The setting, chiefly, is the island of Kyushu. Koichi, played by twelve-year-old Koki Maeda, lives with his mother and grandparents in the south. His younger brother Ryu, played by Koki’s actual brother Ohshirô, lives with his father in the north. The parents have been divorced about six months, and the boys miss each other.

Kore-eda follows them in their separate lives with their friends, their games and chatter and fantasies. The picture teems with their imaginations, engaging because they are entirely believable, even their food likes and dislikes. No patent attempt is made to charm us: we simply enter lives.

Both brothers are individually excited about a coming event: the opening of a bullet-train service that will pass nearby. They are further agog with a belief that anyone who watches the two opposite-bound bullet trains pass each other and makes a wish while he watches will have his wish granted. The brothers and a total of five friends make plans to witness such a passage and make wishes there.

They invent a way to cut school for their expedition. All seven watch and wish. (Kore-eda transfigures the crucial moment with a montage of items from the boys’ memories.) Afterward the two brothers find out that they have shared a wish—about their parents.
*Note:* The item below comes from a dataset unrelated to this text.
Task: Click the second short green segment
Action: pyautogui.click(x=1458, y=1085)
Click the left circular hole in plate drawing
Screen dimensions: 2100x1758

The story and the occasional incidents with adults are sufficient to keep the film mobile. But fundamentally what holds us is the beings of the children—not cuteness, though all of them are unaffectedly appealing, and the girls are lovely. Energy. Their energy transfixes. Every adult, parent or not, is aware of the unbelievable energy in children. They flame with it. For instance, these children hardly ever walk, they run. The film is full of running, even when a boy is carrying three bags. When they come to a long flight of steps they run up, even if there is an escalator next to it. They are not showing off or exercising, that is the way they are, and their physicality underlies their imaginations.

None of this is new, nor does Kore-eda think so. Apparently he just loves it and wanted to make a film about it. He has made one that transforms the commonplace into the extraordinary.

Stanley Kauffmann is the film critic for The New Republic. This article appeared in the June 7, 2012 issue of the magazine.